TEXT SEGMENT -
>> BEGIN

This is the most common representation approach for HAR and involves the computation of a number of defined measures on either the raw accelerometer data (time-domain) or the frequency transformation of the data (frequency domain) obtained using Fast Fourier Transforms (FFTs). These measures are designed to capture the characteristics of the signal e.g. average acceleration, variation in acceleration, dominant frequency etc. that are useful for distinguishing different classes of activities. For both time and frequency domain hand-crafted features, the input is a vector of real values \(\overrightarrow{v} = {v_1, v_2, \ldots , v_n}\) for each axis x, y and z. A function \(\theta _i\) (e.g. mean) is then applied to each vector \(\overrightarrow{v}\) to compute a single feature value \(f_i\). The final representation is a vector of length l comprised of these computed features \(\overrightarrow{f} = {f_1, f_2,\ldots ,f_l}\). The time-domain and frequency domain features used in this work are presented in Table 1. Further information on these features can be found in [5, 20] respectively.

While hand-crafted features have worked well for HAR [9], a significant disadvantage is that they are domain specific. A different set of features need to be defined for each different type of input data i.e. accelerometer, gyroscope, time-domain or frequency domain values. Hence, some understanding of the characteristics of the data is required. Also, it is not always clear which features are likely to work best. Choice of features is usually made through empirical evaluation of different combinations of features or with the aid of feature selection algorithms [19].

>> END

REQUIREMENTS -
[a] In the text on hand-crafted features for activity recognition, what method is used to obtain the frequency transformation of the accelerometer data?
[b] List every type of input data that the text on hand-crafted features says needs its own set of defined features.
[c] Please write the next paragraph of the text on hand-crafted features for activity recognition, beginning after its final sentence.
The records play no part in the work here.

MATERIAL PROVIDED -
>> BEGIN

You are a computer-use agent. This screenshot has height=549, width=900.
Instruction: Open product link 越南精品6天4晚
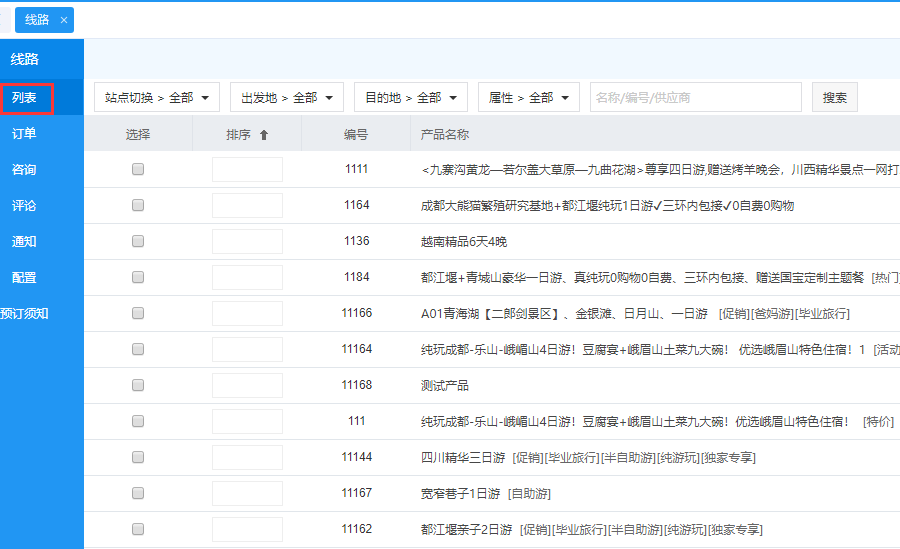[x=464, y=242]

>> END
>> BEGIN

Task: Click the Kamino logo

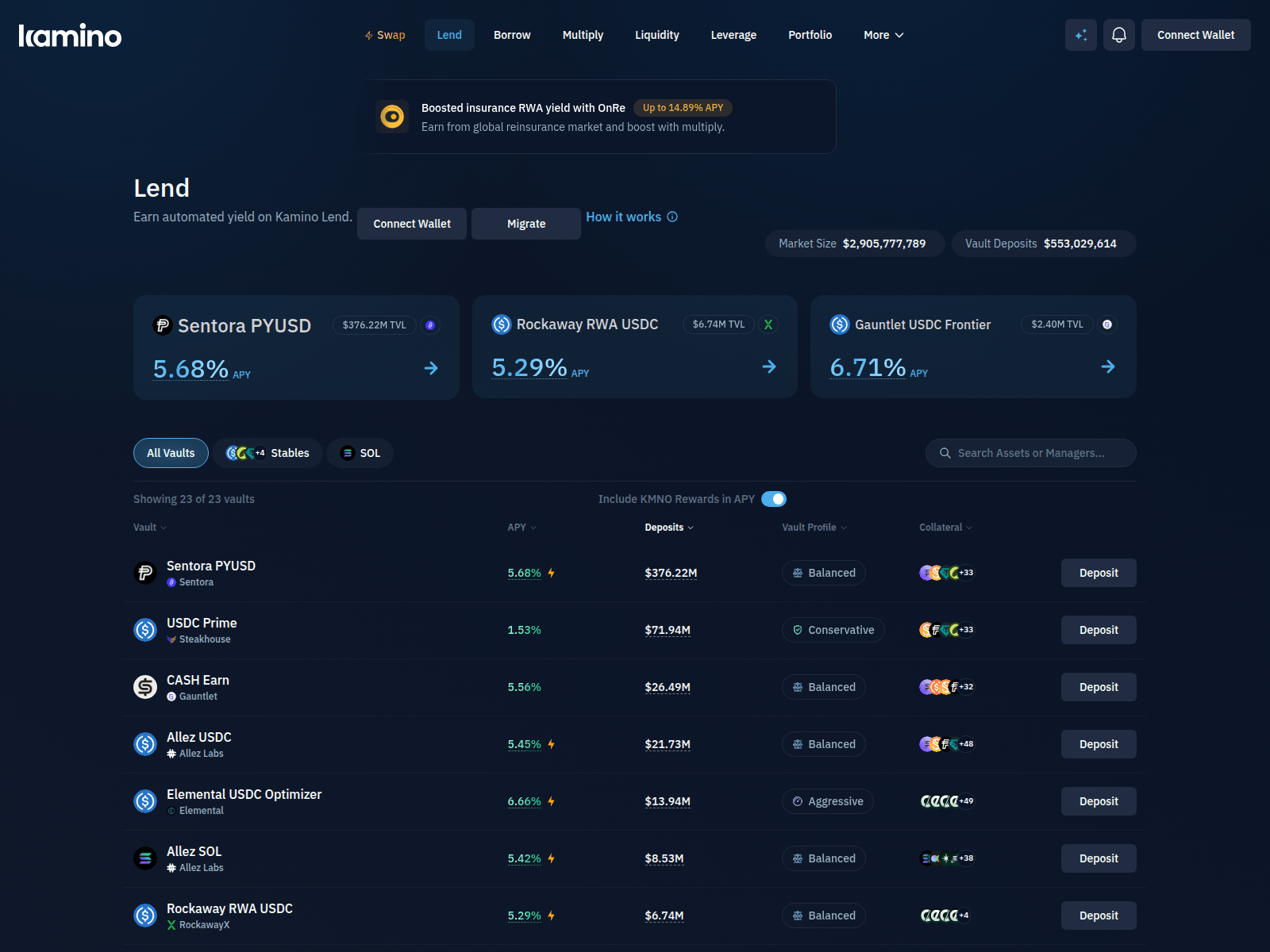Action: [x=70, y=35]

>> END

ANSWERS TO THE EXERCISE -
[a] Fast Fourier Transforms (FFTs).

[b] Accelerometer, gyroscope, time-domain values, frequency-domain values

[c]
3.2 Frequency Transform Features

Frequency transform feature extraction involves applying a single function \(\phi \) on the vectors of raw accelerometer data to transform these into the frequency domain where it is expected that distinctions between different activities are better emphasised. Common transformations that have been applied include FFTs and Discrete Cosine Transforms (DCTs) [6, 13]. FFT is an efficient algorithm optimised for computing the discrete Fourier transform of a digital input by decomposing the input into its constituent sine waves. DCT is a similar algorithm to FFT which decomposes an input into it’s constituent cosine waves. Also, DCT returns an ordered sequence of coefficients such that the most significant information is concentrated at the lower indices of the sequence. This means that higher DCT coefficients can be discarded without losing information, making DCT better for compression. The main difference between frequency transform and frequency-domain hand-crafted features is that here, the coefficients of the transformation are directly used for feature representation without further feature computations. An overview of transform feature representation is presented in Fig. 1.

Fig. 1.
figure 1

Feature extraction and vector generation using frequency transforms.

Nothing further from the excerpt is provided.